“Texas Eastman Co. has collaborated with MCC (Microelectronics and Computer Technology Corporation) to develop an application where they are optimizing the amount of an expensive chemical used as a raw material. The NN (Neural Network) was trained with the historical data from operational records to develop a model of the plant. They claim to be saving almost a third on the raw material and also obtaining higher-quality final product. Texas Eastman plans to explore NN technology for use in all of their plants” [Chemical Engineering, 1990]

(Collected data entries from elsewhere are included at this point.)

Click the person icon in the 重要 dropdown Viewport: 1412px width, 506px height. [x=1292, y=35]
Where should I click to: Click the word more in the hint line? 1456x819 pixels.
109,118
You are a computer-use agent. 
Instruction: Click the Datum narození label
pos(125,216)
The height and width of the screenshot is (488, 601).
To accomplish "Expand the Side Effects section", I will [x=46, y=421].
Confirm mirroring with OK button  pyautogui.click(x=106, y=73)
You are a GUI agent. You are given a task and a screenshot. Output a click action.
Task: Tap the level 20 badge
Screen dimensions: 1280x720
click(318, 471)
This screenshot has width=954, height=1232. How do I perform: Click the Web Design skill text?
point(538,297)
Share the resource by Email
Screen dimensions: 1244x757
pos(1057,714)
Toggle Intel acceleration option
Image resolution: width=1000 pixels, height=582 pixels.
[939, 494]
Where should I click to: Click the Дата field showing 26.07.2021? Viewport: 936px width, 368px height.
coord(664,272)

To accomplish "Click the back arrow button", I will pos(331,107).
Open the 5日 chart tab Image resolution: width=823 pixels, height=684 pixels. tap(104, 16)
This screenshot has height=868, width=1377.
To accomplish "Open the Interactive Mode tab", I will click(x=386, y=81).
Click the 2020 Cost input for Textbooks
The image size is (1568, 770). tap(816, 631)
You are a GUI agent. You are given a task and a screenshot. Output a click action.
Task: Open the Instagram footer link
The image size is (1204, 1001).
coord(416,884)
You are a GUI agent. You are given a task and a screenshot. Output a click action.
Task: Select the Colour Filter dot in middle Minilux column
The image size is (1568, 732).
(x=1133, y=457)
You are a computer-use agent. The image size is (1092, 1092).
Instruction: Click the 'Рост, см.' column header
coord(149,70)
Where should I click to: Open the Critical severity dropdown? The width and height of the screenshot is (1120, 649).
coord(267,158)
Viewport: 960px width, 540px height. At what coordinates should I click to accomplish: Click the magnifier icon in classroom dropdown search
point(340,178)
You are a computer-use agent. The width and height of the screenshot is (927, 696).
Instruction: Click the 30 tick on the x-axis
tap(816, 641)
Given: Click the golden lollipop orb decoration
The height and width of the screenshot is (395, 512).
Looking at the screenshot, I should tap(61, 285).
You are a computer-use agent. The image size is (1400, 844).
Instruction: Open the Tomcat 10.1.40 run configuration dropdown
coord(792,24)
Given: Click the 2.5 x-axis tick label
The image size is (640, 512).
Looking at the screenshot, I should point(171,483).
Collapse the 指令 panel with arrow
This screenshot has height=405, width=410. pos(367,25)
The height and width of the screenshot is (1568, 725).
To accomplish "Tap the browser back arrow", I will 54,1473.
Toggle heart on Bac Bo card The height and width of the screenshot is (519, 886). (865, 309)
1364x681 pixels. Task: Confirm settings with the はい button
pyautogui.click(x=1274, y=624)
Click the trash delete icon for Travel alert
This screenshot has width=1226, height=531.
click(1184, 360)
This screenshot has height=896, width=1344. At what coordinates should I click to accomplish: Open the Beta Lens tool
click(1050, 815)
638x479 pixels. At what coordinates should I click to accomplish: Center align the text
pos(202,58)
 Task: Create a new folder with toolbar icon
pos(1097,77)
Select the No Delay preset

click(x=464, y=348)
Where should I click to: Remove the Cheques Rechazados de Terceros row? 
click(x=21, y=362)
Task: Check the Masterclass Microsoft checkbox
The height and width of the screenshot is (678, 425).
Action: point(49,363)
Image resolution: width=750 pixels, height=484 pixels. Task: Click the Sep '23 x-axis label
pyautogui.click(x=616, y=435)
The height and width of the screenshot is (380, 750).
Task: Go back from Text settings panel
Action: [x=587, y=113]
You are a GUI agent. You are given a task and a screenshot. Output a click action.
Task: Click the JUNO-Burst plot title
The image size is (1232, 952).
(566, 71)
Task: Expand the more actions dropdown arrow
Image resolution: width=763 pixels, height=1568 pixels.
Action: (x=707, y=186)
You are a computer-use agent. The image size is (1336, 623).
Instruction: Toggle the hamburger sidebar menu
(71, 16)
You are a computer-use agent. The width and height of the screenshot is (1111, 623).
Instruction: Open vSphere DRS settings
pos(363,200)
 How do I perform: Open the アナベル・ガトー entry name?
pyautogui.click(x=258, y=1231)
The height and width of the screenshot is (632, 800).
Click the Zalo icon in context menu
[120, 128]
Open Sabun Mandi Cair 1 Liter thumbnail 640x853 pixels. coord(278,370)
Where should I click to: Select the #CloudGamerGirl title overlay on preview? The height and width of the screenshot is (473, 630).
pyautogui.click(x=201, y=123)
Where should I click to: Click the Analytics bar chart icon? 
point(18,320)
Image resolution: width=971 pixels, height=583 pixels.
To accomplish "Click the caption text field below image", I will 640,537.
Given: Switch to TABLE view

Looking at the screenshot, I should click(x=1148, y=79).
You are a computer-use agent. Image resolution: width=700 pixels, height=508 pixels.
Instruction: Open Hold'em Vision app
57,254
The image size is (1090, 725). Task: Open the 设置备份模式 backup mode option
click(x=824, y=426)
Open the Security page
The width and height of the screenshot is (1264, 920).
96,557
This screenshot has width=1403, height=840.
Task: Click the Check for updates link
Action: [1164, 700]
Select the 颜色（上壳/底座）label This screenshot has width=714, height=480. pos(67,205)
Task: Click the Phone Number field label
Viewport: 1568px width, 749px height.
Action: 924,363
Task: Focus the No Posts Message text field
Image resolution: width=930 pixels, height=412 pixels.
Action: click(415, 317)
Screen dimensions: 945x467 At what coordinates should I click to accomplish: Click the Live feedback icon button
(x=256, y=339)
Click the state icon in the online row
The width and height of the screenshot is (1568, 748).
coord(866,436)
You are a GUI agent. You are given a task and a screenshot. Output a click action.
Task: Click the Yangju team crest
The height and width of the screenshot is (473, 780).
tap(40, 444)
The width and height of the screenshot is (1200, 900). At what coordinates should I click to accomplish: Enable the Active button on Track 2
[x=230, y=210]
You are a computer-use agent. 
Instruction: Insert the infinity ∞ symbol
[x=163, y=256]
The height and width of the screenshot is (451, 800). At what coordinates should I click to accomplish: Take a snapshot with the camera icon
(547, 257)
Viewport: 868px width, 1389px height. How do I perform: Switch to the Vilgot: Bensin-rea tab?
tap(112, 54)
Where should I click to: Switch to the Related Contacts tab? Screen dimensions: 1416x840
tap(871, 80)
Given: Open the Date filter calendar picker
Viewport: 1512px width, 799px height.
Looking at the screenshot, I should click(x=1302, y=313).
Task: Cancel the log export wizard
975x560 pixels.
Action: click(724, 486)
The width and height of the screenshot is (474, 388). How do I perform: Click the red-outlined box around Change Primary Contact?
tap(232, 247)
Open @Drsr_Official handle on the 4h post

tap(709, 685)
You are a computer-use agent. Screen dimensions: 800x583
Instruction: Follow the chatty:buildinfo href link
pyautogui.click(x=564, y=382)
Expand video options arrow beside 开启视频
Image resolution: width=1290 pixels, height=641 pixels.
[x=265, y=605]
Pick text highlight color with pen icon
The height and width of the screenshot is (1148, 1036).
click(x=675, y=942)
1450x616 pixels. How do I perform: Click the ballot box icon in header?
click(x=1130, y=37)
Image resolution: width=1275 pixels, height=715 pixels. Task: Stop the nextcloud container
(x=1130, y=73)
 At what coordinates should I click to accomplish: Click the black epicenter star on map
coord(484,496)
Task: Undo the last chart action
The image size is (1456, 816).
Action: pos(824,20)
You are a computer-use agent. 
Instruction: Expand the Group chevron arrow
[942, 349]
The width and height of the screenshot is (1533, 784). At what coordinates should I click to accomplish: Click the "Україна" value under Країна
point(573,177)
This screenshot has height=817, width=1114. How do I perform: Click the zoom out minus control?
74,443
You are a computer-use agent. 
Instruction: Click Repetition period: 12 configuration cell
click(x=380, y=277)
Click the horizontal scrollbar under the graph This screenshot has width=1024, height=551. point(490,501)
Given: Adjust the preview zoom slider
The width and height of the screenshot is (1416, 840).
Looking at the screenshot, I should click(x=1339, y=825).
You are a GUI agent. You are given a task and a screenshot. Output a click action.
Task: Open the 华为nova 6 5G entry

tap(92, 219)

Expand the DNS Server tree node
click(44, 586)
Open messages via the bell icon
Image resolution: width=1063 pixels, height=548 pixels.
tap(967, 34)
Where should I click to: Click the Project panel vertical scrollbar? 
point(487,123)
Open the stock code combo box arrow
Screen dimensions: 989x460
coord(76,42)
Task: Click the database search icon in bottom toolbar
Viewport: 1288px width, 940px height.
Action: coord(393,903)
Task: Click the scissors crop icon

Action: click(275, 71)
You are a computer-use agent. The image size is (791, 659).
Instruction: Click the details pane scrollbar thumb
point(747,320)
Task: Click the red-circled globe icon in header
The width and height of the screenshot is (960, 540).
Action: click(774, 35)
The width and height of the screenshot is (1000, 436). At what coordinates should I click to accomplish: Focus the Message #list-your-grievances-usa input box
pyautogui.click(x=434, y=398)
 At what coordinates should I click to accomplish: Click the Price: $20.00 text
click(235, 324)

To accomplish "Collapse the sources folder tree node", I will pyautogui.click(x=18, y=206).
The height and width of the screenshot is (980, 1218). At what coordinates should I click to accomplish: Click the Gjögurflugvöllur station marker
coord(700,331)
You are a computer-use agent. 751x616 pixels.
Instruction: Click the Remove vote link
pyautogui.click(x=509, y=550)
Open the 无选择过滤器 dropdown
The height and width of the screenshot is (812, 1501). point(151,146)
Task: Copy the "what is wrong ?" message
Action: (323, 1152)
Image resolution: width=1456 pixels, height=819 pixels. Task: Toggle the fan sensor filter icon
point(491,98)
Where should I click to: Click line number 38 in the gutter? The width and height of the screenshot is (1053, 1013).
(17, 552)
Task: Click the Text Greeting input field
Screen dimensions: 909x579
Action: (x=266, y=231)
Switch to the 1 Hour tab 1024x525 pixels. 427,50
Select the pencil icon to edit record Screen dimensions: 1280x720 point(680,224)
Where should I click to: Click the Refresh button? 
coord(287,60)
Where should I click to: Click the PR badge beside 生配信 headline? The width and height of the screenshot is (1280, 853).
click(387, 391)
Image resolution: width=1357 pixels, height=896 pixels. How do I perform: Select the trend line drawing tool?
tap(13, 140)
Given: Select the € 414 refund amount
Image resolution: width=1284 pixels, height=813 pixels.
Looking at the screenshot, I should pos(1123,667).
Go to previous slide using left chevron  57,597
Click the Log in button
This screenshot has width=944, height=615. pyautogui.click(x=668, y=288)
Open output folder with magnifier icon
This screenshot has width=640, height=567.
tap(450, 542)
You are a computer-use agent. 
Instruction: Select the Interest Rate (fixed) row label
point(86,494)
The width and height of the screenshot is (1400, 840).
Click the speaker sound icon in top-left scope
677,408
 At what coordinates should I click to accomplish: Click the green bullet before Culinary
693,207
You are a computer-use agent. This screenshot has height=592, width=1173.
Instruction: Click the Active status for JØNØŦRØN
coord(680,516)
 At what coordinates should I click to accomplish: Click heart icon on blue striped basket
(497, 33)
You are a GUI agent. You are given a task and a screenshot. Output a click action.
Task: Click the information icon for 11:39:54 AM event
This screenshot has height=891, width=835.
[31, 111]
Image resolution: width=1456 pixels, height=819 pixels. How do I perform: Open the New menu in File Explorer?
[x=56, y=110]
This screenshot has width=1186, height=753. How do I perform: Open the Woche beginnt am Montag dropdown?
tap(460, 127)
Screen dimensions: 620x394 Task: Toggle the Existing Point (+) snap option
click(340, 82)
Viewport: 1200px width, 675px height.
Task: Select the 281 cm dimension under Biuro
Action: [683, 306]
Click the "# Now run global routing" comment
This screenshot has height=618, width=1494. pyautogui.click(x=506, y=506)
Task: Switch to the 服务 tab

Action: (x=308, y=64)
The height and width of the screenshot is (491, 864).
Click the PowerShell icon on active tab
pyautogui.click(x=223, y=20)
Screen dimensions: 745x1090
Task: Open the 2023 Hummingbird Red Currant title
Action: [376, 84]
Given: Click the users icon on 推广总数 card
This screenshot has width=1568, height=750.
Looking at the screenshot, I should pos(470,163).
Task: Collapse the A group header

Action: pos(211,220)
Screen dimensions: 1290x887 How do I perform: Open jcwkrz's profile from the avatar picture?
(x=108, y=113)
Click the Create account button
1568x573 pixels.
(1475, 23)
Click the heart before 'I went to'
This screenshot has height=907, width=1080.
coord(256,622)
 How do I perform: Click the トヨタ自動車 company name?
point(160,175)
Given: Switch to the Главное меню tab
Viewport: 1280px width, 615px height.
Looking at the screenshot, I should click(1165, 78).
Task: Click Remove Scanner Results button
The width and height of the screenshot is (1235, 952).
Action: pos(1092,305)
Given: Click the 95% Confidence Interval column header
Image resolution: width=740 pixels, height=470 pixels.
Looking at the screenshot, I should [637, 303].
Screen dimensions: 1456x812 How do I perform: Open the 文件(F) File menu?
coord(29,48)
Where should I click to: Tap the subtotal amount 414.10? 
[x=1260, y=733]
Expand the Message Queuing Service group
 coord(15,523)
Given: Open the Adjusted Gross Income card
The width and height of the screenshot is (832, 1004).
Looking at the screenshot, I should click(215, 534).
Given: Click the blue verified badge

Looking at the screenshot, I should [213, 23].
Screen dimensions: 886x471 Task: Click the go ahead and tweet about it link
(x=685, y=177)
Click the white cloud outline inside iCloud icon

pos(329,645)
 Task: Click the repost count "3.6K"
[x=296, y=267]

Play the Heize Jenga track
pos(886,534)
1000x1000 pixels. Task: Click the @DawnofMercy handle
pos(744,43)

The ability of a neural network to estimate an optimum could be applied to robots. Generally, industrial robots do not work at optimal speeds, to achieve minimum motion time. This is because current limitations in computation restrict the current techniques for optimal motion planning. Two of the contemporary ways of dealing with this problem are to i) generate motions that are locally optimal with optimal control techniques, or ii) to plan motions on a global scale, with optimization techniques.

The non-linear characteristics of a manipulator make it hard to model for classic optimal control techniques. Current adaptive control techniques show great promise, but require too much computation time to be successfully implemented. Kuntze [1988], suggests that hardware requirements for sampling speed, processing speed and memory volume are very demanding on model based algorithms. He also says that current complex robot control models require sophisticated computers, experimentation and modelling procedures. Even when these methods are implemented, they still do not necessarily produce optimal motions.

A wealth of optimization techniques makes optimal path planning possible. But, the optimization techniques demand extensive computing resources, and thus may only be performed off-line. When any trajectory is planned off-line, the system must work in an open-loop manner. The open-loop control means that the path performance may degrade in the presence of disturbances and noise.

To summarise, it is very difficult to produce optimal motions in real time, on-line. And, if a motion is planned off-line then the on-line motion tracker may not recover from a disturbance in an optimal manner.

Neuman and Tourassis [1985] have identified some significant engineering tasks as i) Development of methods to solve non-linear robotics equations and ii) Design of computationally efficient algorithms for on-line control. This can be clarified to “the ideal motion planner would be one that incorporates the non-linear dynamics of the manipulator in a real-time optimal path planning scheme.”

Neural networks have been shown to estimate such non-linear problems, and they have the advantage of working very fast, because of an inherently parallel structure. These networks also have other advantages that will be discussed later.

A neural network is capable of taking a set of examples of robot motions, and generalizing to other motions. Thus, the issues at hand are, how to set up the neural network, and what sort of path data is needed for training. Both of these topics will be dealt with in this thesis for different test cases.

Kinematic controllers, based upon maximum velocity and maximum acceleration, will be the first two cases examined. These two cases are examined to show the path planning abilities of the neural networks. After kinematic path planners are shown to be feasible, the problem of dynamics will be explored with a maximum torque controller.

This order of cases is chosen to take advantage of problem features. The maximum velocity motion planner only uses a position error feedback from each joint. The maximum acceleration planner is more sophisticated, and uses a position error and velocity feedback from each joint. This planner has an extra dimension, but it still does not consider the coupling effect of the dynamics between joints. The maximum torque planner uses a full state feedback from joints, and must consider coupling effects between joints.

The results obtained show that neural networks are capable of estimating motions in real time. Although some of these motions are sub-optimal, they exhibit many features of the ‘ideal’ optimal motions. Thus, the results will show that the neural networks are capable of estimating optimal solutions. Finally, recommendations are made for improving the estimates of the optimal solutions.